Task statement: Without adding or dropping anything, copy the entries below.

*** Opening Material for the task ***

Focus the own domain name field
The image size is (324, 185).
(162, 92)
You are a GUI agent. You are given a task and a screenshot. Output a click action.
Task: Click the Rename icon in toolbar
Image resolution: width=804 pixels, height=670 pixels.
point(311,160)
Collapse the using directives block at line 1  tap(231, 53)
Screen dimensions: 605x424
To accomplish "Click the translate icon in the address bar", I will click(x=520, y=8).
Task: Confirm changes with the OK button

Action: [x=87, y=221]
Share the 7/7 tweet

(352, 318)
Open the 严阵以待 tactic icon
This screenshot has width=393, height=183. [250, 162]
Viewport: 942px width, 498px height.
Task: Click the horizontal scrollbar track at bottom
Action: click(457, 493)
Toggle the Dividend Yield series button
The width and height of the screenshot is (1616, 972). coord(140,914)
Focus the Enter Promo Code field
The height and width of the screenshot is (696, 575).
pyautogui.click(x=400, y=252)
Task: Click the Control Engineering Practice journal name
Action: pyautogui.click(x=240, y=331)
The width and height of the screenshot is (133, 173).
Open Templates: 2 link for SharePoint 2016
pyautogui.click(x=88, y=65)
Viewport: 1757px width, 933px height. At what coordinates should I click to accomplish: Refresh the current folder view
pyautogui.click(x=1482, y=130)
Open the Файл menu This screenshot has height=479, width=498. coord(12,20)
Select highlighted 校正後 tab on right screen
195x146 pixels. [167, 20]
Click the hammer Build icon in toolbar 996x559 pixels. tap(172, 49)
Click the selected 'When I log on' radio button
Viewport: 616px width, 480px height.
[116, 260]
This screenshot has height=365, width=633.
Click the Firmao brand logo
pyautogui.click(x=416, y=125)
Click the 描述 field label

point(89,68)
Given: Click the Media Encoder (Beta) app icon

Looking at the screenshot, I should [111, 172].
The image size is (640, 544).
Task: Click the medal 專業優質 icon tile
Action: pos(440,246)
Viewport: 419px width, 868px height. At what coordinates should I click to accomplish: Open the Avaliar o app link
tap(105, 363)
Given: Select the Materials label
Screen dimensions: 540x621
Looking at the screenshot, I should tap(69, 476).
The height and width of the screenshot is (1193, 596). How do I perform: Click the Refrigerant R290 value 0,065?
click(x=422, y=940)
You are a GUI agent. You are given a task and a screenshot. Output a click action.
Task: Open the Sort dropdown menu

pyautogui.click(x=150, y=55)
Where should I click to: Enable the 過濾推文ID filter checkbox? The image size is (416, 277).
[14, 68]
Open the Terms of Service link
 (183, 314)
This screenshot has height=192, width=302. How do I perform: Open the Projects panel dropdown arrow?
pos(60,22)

*** Closing Material for the task ***

Task output:
Focus the own domain name field
The image size is (324, 185).
(162, 92)
You are a GUI agent. You are given a task and a screenshot. Output a click action.
Task: Click the Rename icon in toolbar
Image resolution: width=804 pixels, height=670 pixels.
point(311,160)
Collapse the using directives block at line 1  tap(231, 53)
Screen dimensions: 605x424
To accomplish "Click the translate icon in the address bar", I will click(x=520, y=8).
Task: Confirm changes with the OK button

Action: [x=87, y=221]
Share the 7/7 tweet

(352, 318)
Open the 严阵以待 tactic icon
This screenshot has width=393, height=183. [250, 162]
Viewport: 942px width, 498px height.
Task: Click the horizontal scrollbar track at bottom
Action: click(457, 493)
Toggle the Dividend Yield series button
The width and height of the screenshot is (1616, 972). coord(140,914)
Focus the Enter Promo Code field
The height and width of the screenshot is (696, 575).
pyautogui.click(x=400, y=252)
Task: Click the Control Engineering Practice journal name
Action: pyautogui.click(x=240, y=331)
The width and height of the screenshot is (133, 173).
Open Templates: 2 link for SharePoint 2016
pyautogui.click(x=88, y=65)
Viewport: 1757px width, 933px height. At what coordinates should I click to accomplish: Refresh the current folder view
pyautogui.click(x=1482, y=130)
Open the Файл menu This screenshot has height=479, width=498. coord(12,20)
Select highlighted 校正後 tab on right screen
195x146 pixels. [167, 20]
Click the hammer Build icon in toolbar 996x559 pixels. tap(172, 49)
Click the selected 'When I log on' radio button
Viewport: 616px width, 480px height.
[116, 260]
This screenshot has height=365, width=633.
Click the Firmao brand logo
pyautogui.click(x=416, y=125)
Click the 描述 field label

point(89,68)
Given: Click the Media Encoder (Beta) app icon

Looking at the screenshot, I should [111, 172].
The image size is (640, 544).
Task: Click the medal 專業優質 icon tile
Action: pos(440,246)
Viewport: 419px width, 868px height. At what coordinates should I click to accomplish: Open the Avaliar o app link
tap(105, 363)
Given: Select the Materials label
Screen dimensions: 540x621
Looking at the screenshot, I should tap(69, 476).
The height and width of the screenshot is (1193, 596). How do I perform: Click the Refrigerant R290 value 0,065?
click(x=422, y=940)
You are a GUI agent. You are given a task and a screenshot. Output a click action.
Task: Open the Sort dropdown menu

pyautogui.click(x=150, y=55)
Where should I click to: Enable the 過濾推文ID filter checkbox? The image size is (416, 277).
[14, 68]
Open the Terms of Service link
 (183, 314)
This screenshot has height=192, width=302. How do I perform: Open the Projects panel dropdown arrow?
pos(60,22)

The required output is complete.